2.   Dari sudut kejatuhan ke dalam dosa, Hawa yang tergoda dan jatuh.

 

a.   Hawa memang jatuh lebih dulu dari Adam; ia yang lebih dulu ditipu oleh setan / ular.

 

Kej 3:1-6 - “(1) Adapun ular ialah yang paling cerdik dari segala binatang di darat yang dijadikan oleh TUHAN Allah. Ular itu berkata kepada perempuan itu: ‘Tentulah Allah berfirman: Semua pohon dalam taman ini jangan kamu makan buahnya, bukan?’ (2) Lalu sahut perempuan itu kepada ular itu: ‘Buah pohon-pohonan dalam taman ini boleh kami makan, (3) tetapi tentang buah pohon yang ada di tengah-tengah taman, Allah berfirman: Jangan kamu makan ataupun raba buah itu, nanti kamu mati.’ (4) Tetapi ular itu berkata kepada perempuan itu: ‘Sekali-kali kamu tidak akan mati, (5) tetapi Allah mengetahui, bahwa pada waktu kamu memakannya matamu akan terbuka, dan kamu akan menjadi seperti Allah, tahu tentang yang baik dan yang jahat.’ (6) Perempuan itu melihat, bahwa buah pohon itu baik untuk dimakan dan sedap kelihatannya, lagipula pohon itu menarik hati karena memberi pengertian. Lalu ia mengambil dari buahnya dan dimakannya dan diberikannya juga kepada suaminya yang bersama-sama dengan dia, dan suaminyapun memakannya.

 

Tentang tertipunya Hawa oleh ular / setan, perhatikan komentar dari penafsir di bawah ini.

 

Barnes’ Notes: “‘But the woman being deceived.’ She was made to suppose that the fruit would not injure her, but would make her wise, and that God would not fulfil his threatening of death. Sin, from the beginning, has been a process of delusion. Every man or woman who violates the law of God is deceived as to the happiness which is expected from the violation, and as to the consequences which will follow it” (= ‘Melainkan perempuan itulah yang tergoda / tertipu’. Ia / Hawa dibuat untuk mengira bahwa buah itu tidak akan merugikannya, tetapi akan membuatnya menjadi bijaksana, dan bahwa Allah tidak akan memenuhi ancamanNya tentang kematian. Dosa, dari semula, merupakan suatu proses khayalan / angan-angan / kepercayaan yang salah. Setiap laki-laki atau perempuan yang melanggar hukum Allah ditipu berkenaan dengan kebahagiaan yang diharapkan dari pelanggaran tersebut, dan berkenaan dengan konsekwensi yang akan mengikutinya).
☆ ☆ ☆ ☆
Daftar Tugas —
1) Menurut komentar Barnes' Notes dalam kutipan tentang kejatuhan Hawa, dalam hal apa Hawa tertipu? Jelaskan dalam satu sampai tiga kalimat.
2) Salin persis bagian kutipan tentang kejatuhan Hawa, mulai dari "2.   Dari sudut" dan terus sampai "setan / ular.".
3) Teruskan kutipan tentang kejatuhan Hawa mulai dari titik akhirnya.

Entri Hasil Ekstraksi —
☆ ☆ ☆ ☆
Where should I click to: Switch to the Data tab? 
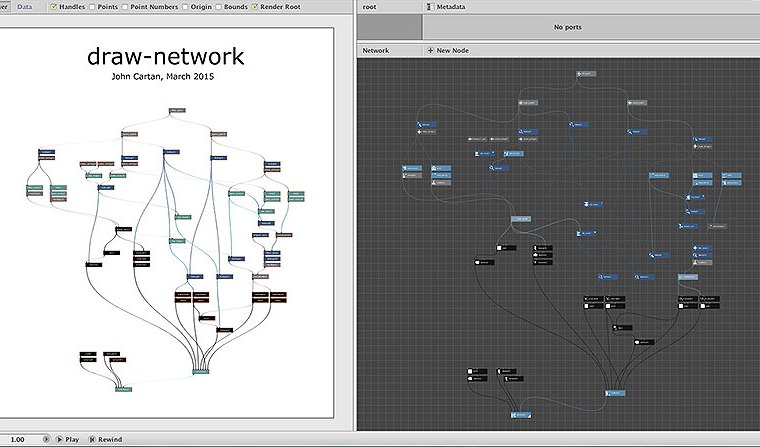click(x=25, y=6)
☆ ☆ ☆ ☆
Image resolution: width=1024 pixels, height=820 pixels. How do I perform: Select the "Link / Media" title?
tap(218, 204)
☆ ☆ ☆ ☆
Hasil Latihan —
1) Hawa dibuat mengira bahwa buah itu tidak akan merugikannya, tetapi justru akan membuatnya bijaksana. Ia juga dibuat mengira bahwa Allah tidak akan memenuhi ancaman-Nya tentang kematian.

2)
2.   Dari sudut kejatuhan ke dalam dosa, Hawa yang tergoda dan jatuh.

 

a.   Hawa memang jatuh lebih dulu dari Adam; ia yang lebih dulu ditipu oleh setan / ular.

3)
b.   Mengapa hal ini dijadikan alasan untuk melarang perempuan mengajar laki-laki?

 

·        ada yang menganggap bahwa ini menunjukkan bahwa perempuan lebih rendah dari laki-laki dalam hal intelek, karena ia lebih mudah ditipu.

 

Pulpit Commentary: “This facility of deception on her part seems to suggest to the apostle her inferiority to man in strength of intellect, and the consequent wrongness of allowing to woman an intellectual supremacy over man” (= Kecenderungan untuk menyerah pada penipuan dari Hawa kelihatannya menimbulkan pemikiran sang rasul bahwa perempuan lebih rendah dari laki-laki dalam kekuatan intelek, dan karena itu adalah salah untuk mengijinkan perempuan mempunyai supremasi intelek atas laki-laki) - hal 42.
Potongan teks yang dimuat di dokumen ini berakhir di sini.